Deniz Yücel, cumartesi günü Kreuzberg festival salonunda PEN kongresi için yaptığı “Kafası duvarlara doğru” açılış konuşmasında itirafla ironik bir oyun oynama fırsatını kaçırmadı. İlk cümlesi şuydu: “PEN Berlin, BDS’yi reddediyor.” Bu cümleyi “inşallah” son kişi anlayana kadar tekrarlayacağına söz verdi ve sonra anladı. Güleceğinden emindi.

Aptal ve sözde skandal olanlarda bile söz özgürlüğü


Cidden: PEN Berlin söylem alanlarını açık tutmak istiyor ve aptalca, sözde skandal olsa bile ifade özgürlüğüne bağlı olduğunu söyledi Yücel. “Çünkü biz sadece bize uygun olduğunda iptal etme kültürünü reddetmiyoruz.” Bu, bir şekilde BDS’ye yakın olduğu düşünülen herkesin genel boykotunu dışlar. Açılış konuşmacısı İskoç yazar AL Kennedy’nin adı bu bağlamda belirtilmedi ancak kendisi de BDS’ye yakın olmakla suçlandı ve daveti memnuniyetsizliğe neden oldu. Artık seyahat edemiyordu çünkü Almanya’ya giderken tüm belgeleriyle birlikte sırt çantasını kaybetmişti ve açılması gerekiyordu.

Yücel, açılış konuşmasını şöyle sürdürdü: Dayanışma konuşmasının yapılmamasının, istenilmeyen bir şekilde yorumlanabileceğini düşünmemişti. Ve iki karar birbiriyle çelişmiyor. Susan Neiman ön sıradan ona “Bravo, bravo, bravo” diye seslendi.

Hafta sonu tamamen uzlaşma ya da bir kırılma noktasından kaçınmayla ilgiliydi. Ve eğer bir itiraf varsa, o zaman bu, fikri bir tartışma içindir. Eva Menasse ve Deniz Yücel ayrılıklardan üzüntü duyuyor ancak siyasi çeşitlilik iddiasını yineliyorlar: “Üyelerin bazı kesimlerinden gelen çok farklı, hatta çelişkili eleştirileri ciddiye alıyoruz” dediler ortak açıklamada. Çünkü bazılarına göre PEN Berlin İsrail’e çok yakın. Ancak Deniz Yücel şunları da söyledi: “PEN Berlin hiçbir zaman bir inançlar topluluğu olmayı istemedi. Biz buna bağlı kalıyoruz.”

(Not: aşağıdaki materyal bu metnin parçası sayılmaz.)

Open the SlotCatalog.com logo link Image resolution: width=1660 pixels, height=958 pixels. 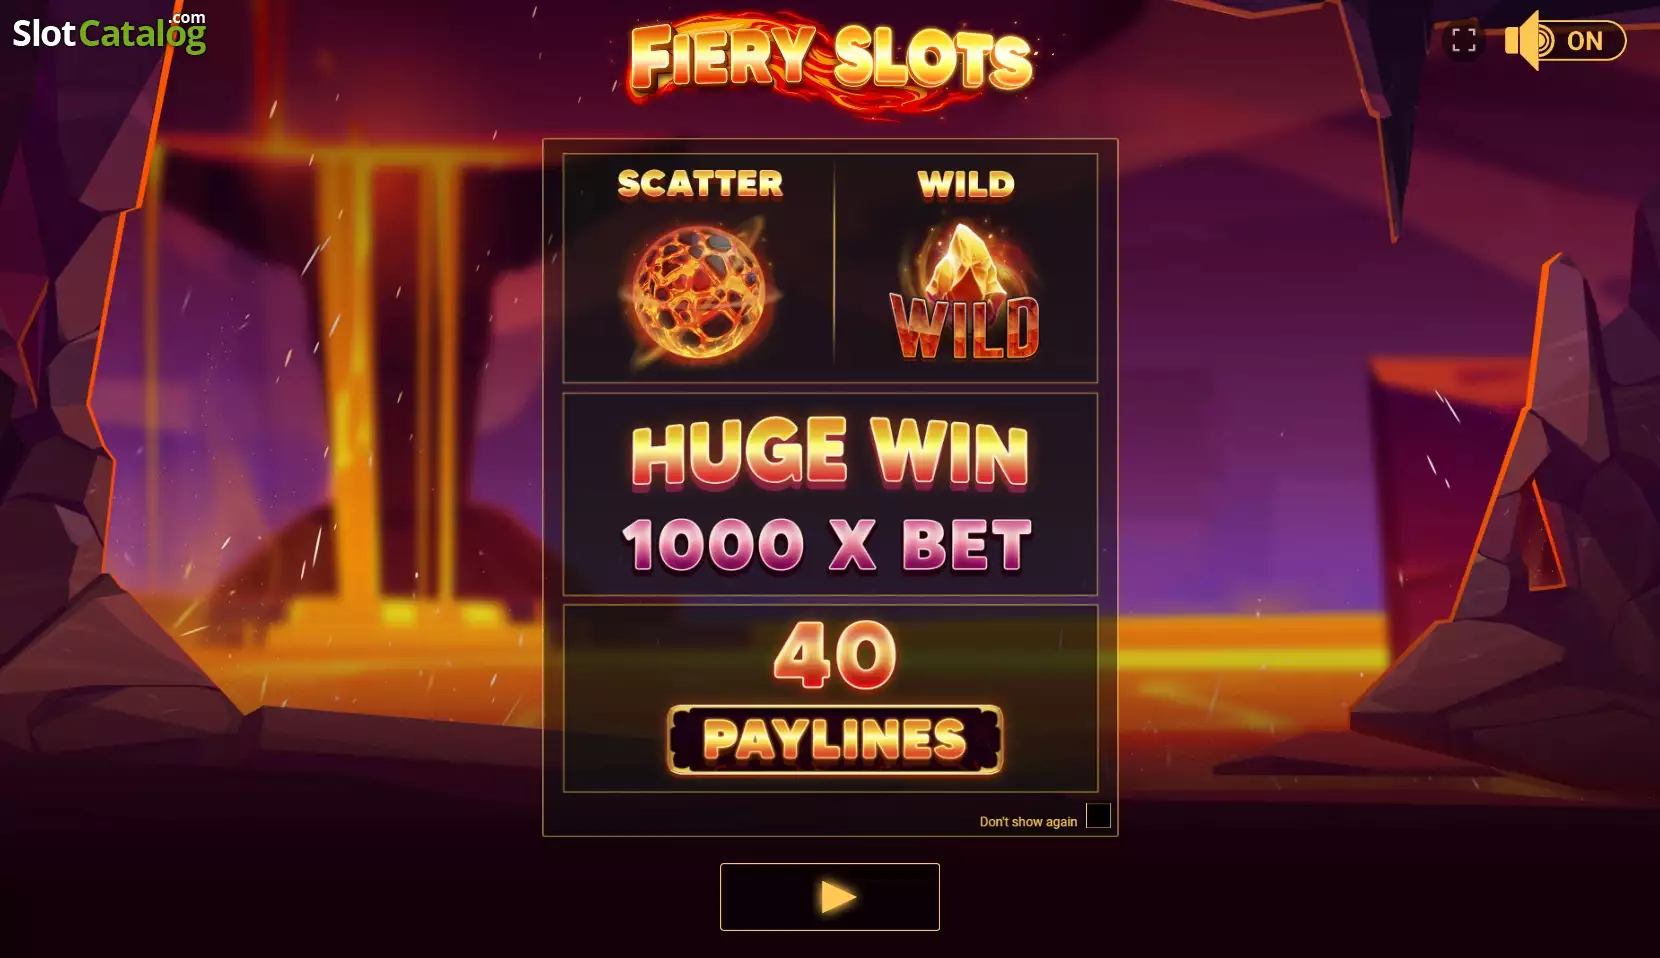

Ayrılışlar çok sayıda katılımla karşılandı: Meclis Cuma günü 68 yeni üye seçti; bunlar arasında Nava Ebrahimi, Deborah Feldman, Charlotte Gneuss, Navid Kermani ve Fiston Mwanza Mujila, İsrailli oyun yazarı Sivan Ben Yishai, Şair Martin Piekar, gazeteciler Hamed Abdel-Samad, BeHaberler Stegemann ve Sophie Passmann, tarihçi Per Leo ve filozof Omri Boehm. PEN Berlin’in şu anda yaklaşık 650 üyesi var.

İsrail ve Filistin Paneli


Cumartesi günü “İnce Bir Çizgide Konuşmak: İsrail ve Filistin” paneli heyecanla bekleniyordu. Burada iki kanepe, Ramallah’ta büyüyen yayıncı Fadi Abdelnour, Filistinli kültür bilimci Sarah El Bulbeisi, İsrail kibbutzunda doğan ve Weissensee Art’ta “Siyonizmi Öğrenme Okulu” projesiyle tanınan sanatçı Yehudit Yinhar tarafından paylaşıldı. Akademi, Federal Meclis’in BDS Finansmanı kararının iptal edilmesi ve yazar Tomer Dotan-Dreyfus’un ardından kuruldu. İkisi solcu İsrailli ve ikisi Filistinli olmak üzere hepsi Berlin’de yaşıyor ve bu konuşmanın bıraktığı en güçlü izlenim, bu topluluk önünde konuşmanın dördü için de taşıdığı korkuyla yüzleşmekti. Dinleyicilerin soru sormasına izin verilmedi.

Burada Filistinlilerin ve İsraillilerin birbirleriyle konuşması moderatör tarafından çok özel bir özellik olarak vurgulandı. Ancak sonuçta pek çok benzerlik vardı; dördünün de kendilerini Alman toplumunda belirli konumların beklendiği yansıma yüzeyleri olarak görmesi gibi. Yehudit Yinhar, beklentileri karşılamadığı için Yahudi kimliğinin reddedildiğini söyledi. Fadi Abdelnour, neden soykırım, apartheid ve sömürgecilik gibi “şeytanlaştırılmış terimlerin” basitçe tartışılamayacağını sordu. Örneğin Tomer Dotan-Dreyfus, Neukölln kültür merkezi Oyoun’un finansmanının “gizli antisemitizm nedeniyle” sona erdiğinden bahsetti. – Alkış.

Bu arada bize Orta Doğu çatışmasından daha fazlasının olduğu hatırlatıldı. Dünyanın her yerinde hapsedilen ve PEN Berlin’in serbest bırakılmasını istediği yazar ve gazetecilerin isimleri anıldı. Belaruslu yazar Sasha Filipenko ise ülkesinin unutulmaya yüz tutmasından yakınıyordu.